К матери с худой вестью не прихаживали, чтоб не всколебать ее горем, но огневица, восьмая иродова дочь, змеей-медянкою втянулась в прорешку Теремного окна, вроде бы плотно затянутого в частую медную ячею, и улеглась в Марьюшкиной родильнице, смертно прокусив боевую жилу. Дворцовый лекарь Данилко Жид потчевал немецким аптекарским зельем, полагал льду на живот, поил и корнем барбариса, и настоем кровохлебки и зверобоя, но не смог унять точащуюся кровицу.

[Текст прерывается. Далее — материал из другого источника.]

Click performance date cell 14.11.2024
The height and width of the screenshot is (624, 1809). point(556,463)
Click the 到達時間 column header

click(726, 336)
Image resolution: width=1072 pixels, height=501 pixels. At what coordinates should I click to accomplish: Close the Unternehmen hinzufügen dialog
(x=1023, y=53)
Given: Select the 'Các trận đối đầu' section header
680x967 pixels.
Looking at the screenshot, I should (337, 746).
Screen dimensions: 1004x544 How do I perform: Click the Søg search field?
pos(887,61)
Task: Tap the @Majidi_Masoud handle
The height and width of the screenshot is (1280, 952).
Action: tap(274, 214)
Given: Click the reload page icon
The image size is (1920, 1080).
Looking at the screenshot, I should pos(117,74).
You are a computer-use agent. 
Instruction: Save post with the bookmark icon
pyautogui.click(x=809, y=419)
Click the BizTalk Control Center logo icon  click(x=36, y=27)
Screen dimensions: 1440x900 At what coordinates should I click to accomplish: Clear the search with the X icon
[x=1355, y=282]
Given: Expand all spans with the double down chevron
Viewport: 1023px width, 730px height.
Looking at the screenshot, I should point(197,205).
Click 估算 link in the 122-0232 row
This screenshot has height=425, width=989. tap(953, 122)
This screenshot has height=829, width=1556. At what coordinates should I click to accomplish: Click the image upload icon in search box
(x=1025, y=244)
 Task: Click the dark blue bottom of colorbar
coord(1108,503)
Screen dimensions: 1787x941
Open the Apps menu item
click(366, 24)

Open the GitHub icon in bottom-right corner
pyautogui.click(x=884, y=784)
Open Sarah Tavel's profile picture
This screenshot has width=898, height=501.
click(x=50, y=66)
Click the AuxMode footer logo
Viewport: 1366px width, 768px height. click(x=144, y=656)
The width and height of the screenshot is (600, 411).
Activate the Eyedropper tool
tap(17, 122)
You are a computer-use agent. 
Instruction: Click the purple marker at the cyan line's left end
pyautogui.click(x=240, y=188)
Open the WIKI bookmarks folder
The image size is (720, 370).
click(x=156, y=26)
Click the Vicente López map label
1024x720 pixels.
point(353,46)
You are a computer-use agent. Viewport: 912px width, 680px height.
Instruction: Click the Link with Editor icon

Лекаря Давыдку Берлова из Немецкой слободы срочно скликали на Верх: тот давал царице вернейшего снадобья от кровотечи – вкладывал в хладеющую влажную ладонь государыни египетскую яшму, серо-зеленый в красных брызгах камень, потуже сдавливая в безвольной царицыной горсти. Но и самохвал Давыдко не помог. Тогда поскочили верховые боярыни к дворцовым нищенкам, что жили в нижней клети под Красным Крыльцом, притащили их в спальный чулан к Марье Ильинишне. Богомольницы поили хворую освященной крещенской водою с серебра, да трижды окатывали накрест из чудотворного жбанчика, да смачивали грудь против сердца заговорной ключевой водою, нашептав на нее и вкинув в мису горячих угольев, печины и щепоть соли. Но… пришла беда – отворяй ворота; воистину от смерти не убежишь; и коли Господь попустил, своею кровью умоешься. Обложили царицу хлопковой бумагою и послали юного стольника звать государя.
Алексей Михайлович прошел в царицын Терем тайным переходом через домовую церковь; этим путем почасту бывал государь, чтоб любить супружницу; он вступил в опочивальню с какой-то дрожкой опаскою, так вкрадчиво, что не скрипнули жиковины неприметной дверцы, обтянутой обойной кожей. Встал у задней грядки кровати, ухватившись за резную соху полога, и сквозь пенное облако цветастой кисеи вгляделся в призрачное лицо жены, глубоко утонувшее в наволоке. Когда-то смуглое, кровь с молоком, скуластое лицо жены вдруг скоро вытончело, заострилось, и смертная белизна щек сравнялась со сголовьицем. Прежде изумрудистые, такие любимые глаза жены стали какого-то крапивного, перестойного цвета, и в них застыла смутная талая полуулыбка. Царица вроде не видела мужа, она не снимала взгляда с подволоки, где художной рукою были выписаны страстные муки Христа; вялые, горестно полуопущенные губы пришептывали беззвучно Исусову молитву. Сердце государя вздрогнуло и облилось кровью. Он любил супругу, даже когда изменял ей мимолетно с верховыми боярынями (ведь матушка так часто ходила на сносях), и сейчас Алексей Михайлович устрашился тому, что Марьюшка навсегда покидает его.
Царь сделал знак рукою, и верховая боярыня Анна Петровна Хитрова, низко поклонившись, с постно поджатыми губами удалилась из чулана. В золоченой клетке свистнула канарейка, сердито заворчал папагал; Марьюшка очнулась, выплыла из забытья, ласково вгляделась сквозь кисею в родное лицо. В голове как-то странно прояснилось то ли из песни, иль из старинного домашнего причета: «Прощай, милый, не горюнься, уезжаю навсегда; уезжаю-отплываю, не забудешь никогда…»
Еще подумалось неторопливо: снова солоненького поел, родимый, огурцов да грибков тяпаных гретых откушал, а после и опился квасов. Нисколько, сердешный, не бережет себя. И кто за ним досмотрит без меня?..
– Ишь ли, батюшко, помираю я, – выдавила слабым мерклым голосом, словно бы из груди вовсе выкачали воздух. В черевах пекло негасимо, этот жар проливался в подвздошье, и вся телесная мочь медленно вышаивала, как уголье в печи.
От жалости у государя слеза навернулась. Он, не чинясь, не доставая из зепи шелковой фусточки, надушенной французскими вотками, смахнул влагу тыльной стороной ладони, хлюпнул носом. Но тут же пересилил слабость. В горле так пережало, что и голос захряснул.